Isoscapes are predictions stemming from statistical models. In this section we will show you how to fit such models based on the dataset we prepared in section 3.2. We refer to set of isoscapes because IsoriX does not create a single isoscape predicting the spatial distribution of isotopes (i.e. the main isoscape), but it also creates other isoscapes related to the main isoscape. For example, it also creates an isoscape indicating how reliable the predictions are in any particular locations. If a single dataset is being used (as in section 3.2), then a single set of isoscapes need to be built. Instead, if several datasets have been prepared, then you will have to accordingly build multiple sets of isoscapes (see section 6.3 in this case).

To fit the geostatisical model required to build a single set of isoscapes, you need to use the function isofit() (otherwise you need to use the function isomultifit() as shown in section 6.3.5). The function isofit() has several parameters that can be adjusted to fit different models (see ?isofit). Here we will consider two fixed effects (the elevation and the absolute latitude) on top of the default setting:

EuropeFit <- isofit(data = GNIPDataEUagg,
                    mean_model_fix = list(elev = TRUE, lat_abs = TRUE))

3.4 Saving the fitted models

Fitting models can take substantial computing time, depending on the amount of data you have and on the complexity of the models to be fit. Therefore, you may want to save the fitted models in order to be allowed to reuse them later (even after having opened a new R session), or in order to send them to your colleagues.

This can be done as follow:

saveRDS(EuropeFit, file = "EuropeFit.rds", compress = "xz")

The function saveRDS() will store your R object in a file. To use saveRDS(), you must provide the object you want as a first argument of the function. Then, file = defines the name of the file that will store the R object in your hard drive. You can also include a path to this name so to store the file wherever you want. This name can be different from the name of the object but here we stick to the same name for clarity. The last argument compress = is optional; it allows for the creation of smaller files without loosing any content, so we always use it.

For loading a saved object (in a new session of R for example), just use the function readRDS() as follows:

EuropeFit <- readRDS(file = "EuropeFit.rds")

# # #

**GIVEN EXERCISE 1:**
Based on the passage about fitting and saving isoscape models, decide whether each statement agrees with it. (a) IsoriX builds only one isoscape from a dataset. (b) The compress = argument of saveRDS() is optional. (c) The file name given to saveRDS() must match the name of the object.

# # #

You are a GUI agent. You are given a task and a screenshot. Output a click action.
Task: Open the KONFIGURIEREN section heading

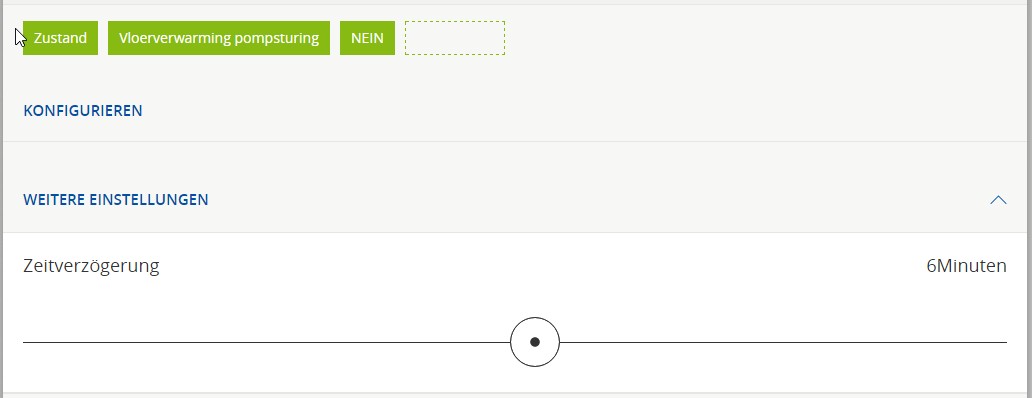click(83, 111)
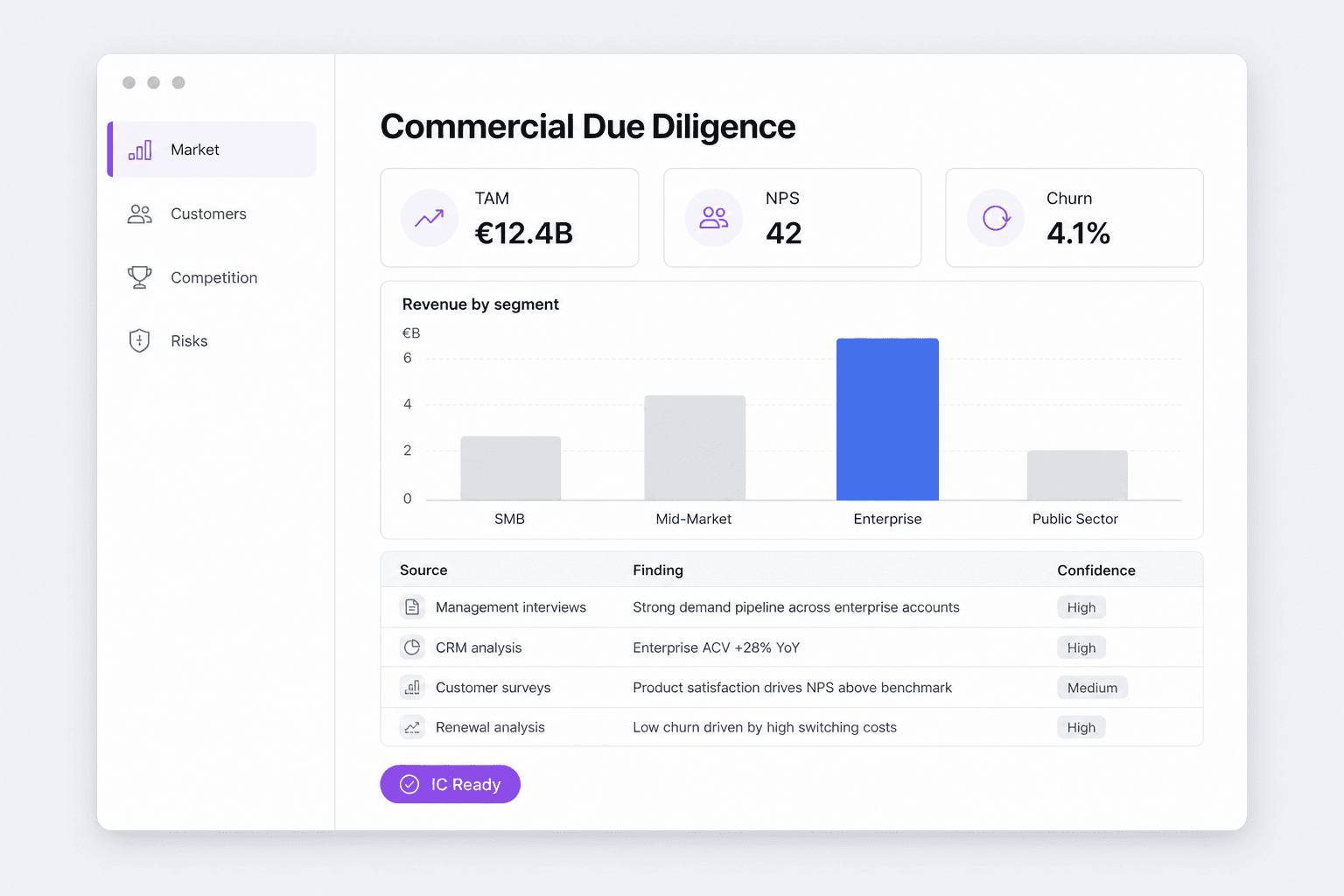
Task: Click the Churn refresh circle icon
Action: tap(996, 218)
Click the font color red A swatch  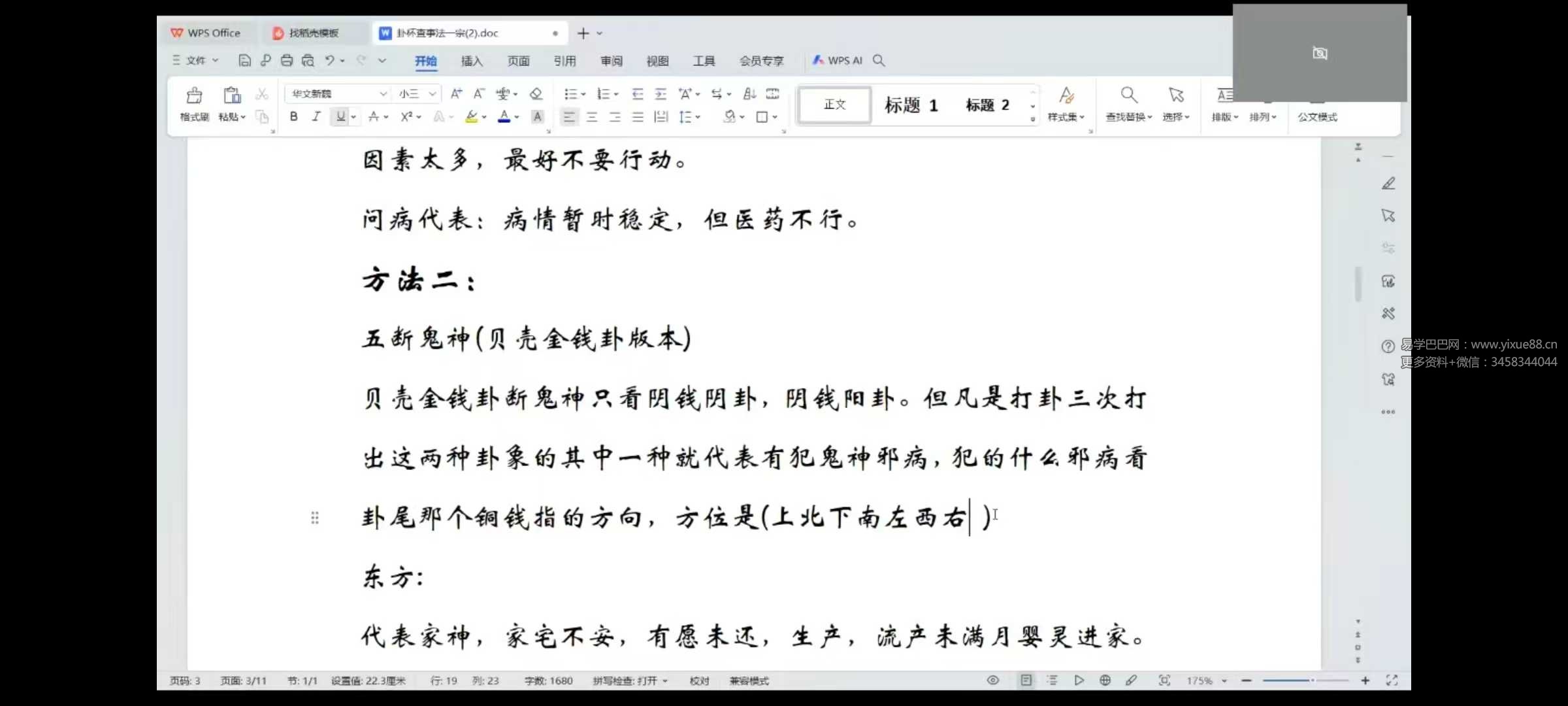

# # #

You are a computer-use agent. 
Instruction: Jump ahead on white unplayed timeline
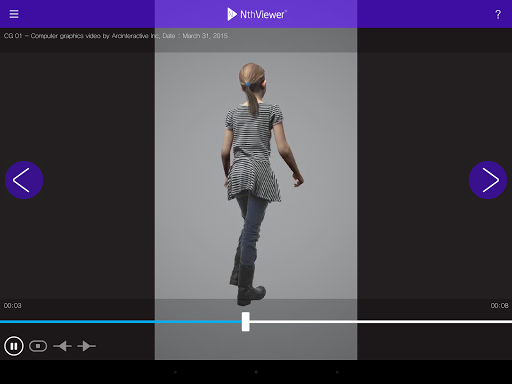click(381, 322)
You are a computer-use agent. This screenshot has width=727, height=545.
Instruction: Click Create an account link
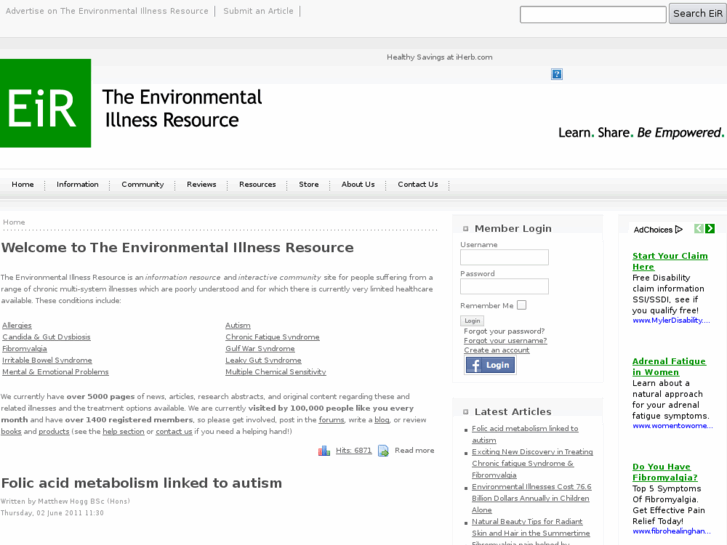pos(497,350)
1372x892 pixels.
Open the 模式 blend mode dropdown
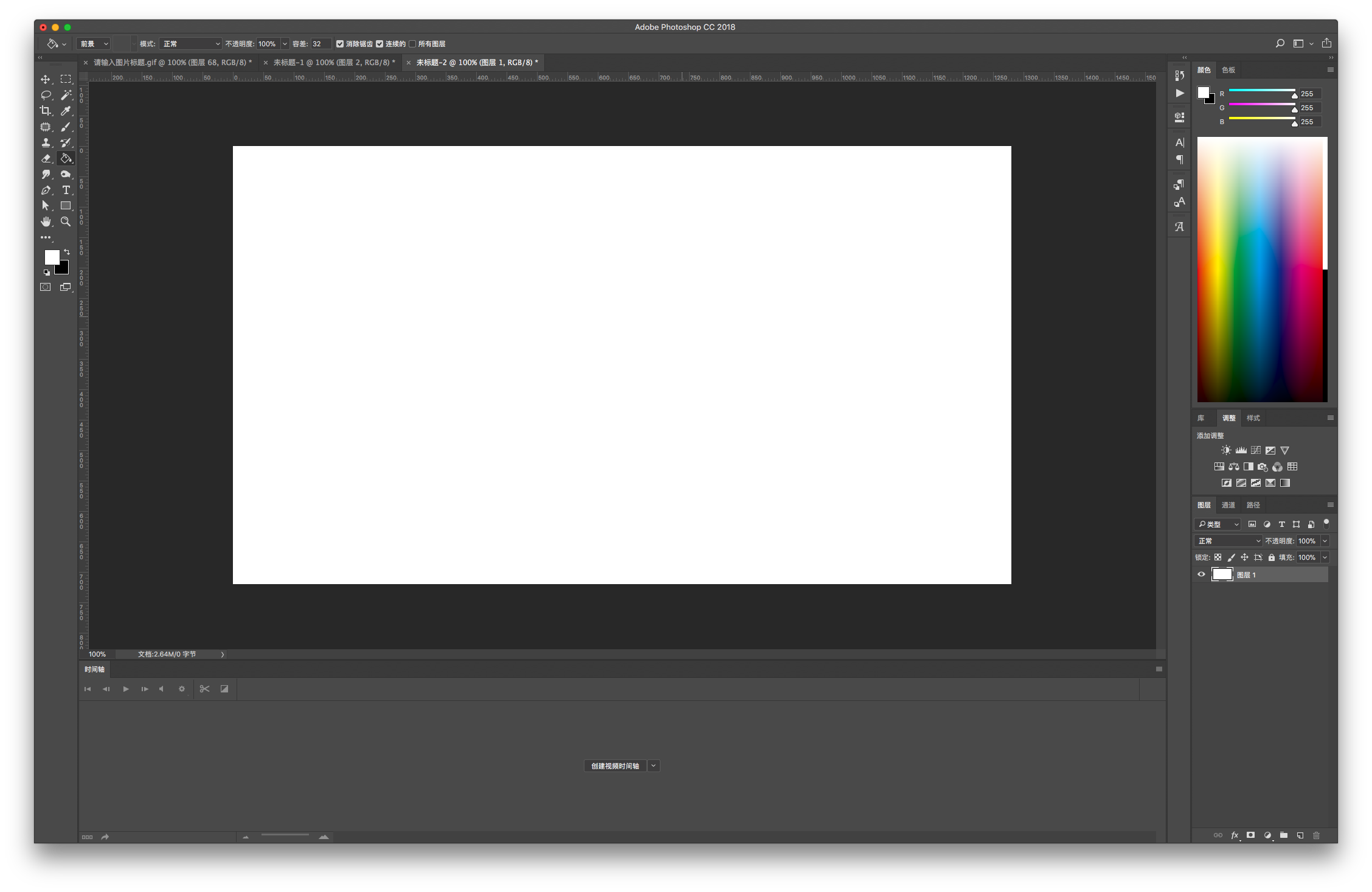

# # #

**GIVEN EXERCISE 2:**
In the records, from the line with "1372x892 pixels." up to and including the line with "Open the 模式 blend mode dropdown", substitute "layer mode" for "blend mode" and write out only those lines.

**FINISHED ANSWER 1:**
(a) No: "IsoriX does not create a single isoscape predicting the spatial distribution of isotopes (i.e. the main isoscape), but it also creates other isoscapes related to the main isoscape."
(b) Yes: "The last argument compress = is optional"
(c) No: "This name can be different from the name of the object"

**FINISHED ANSWER 2:**
1372x892 pixels.
Open the 模式 layer mode dropdown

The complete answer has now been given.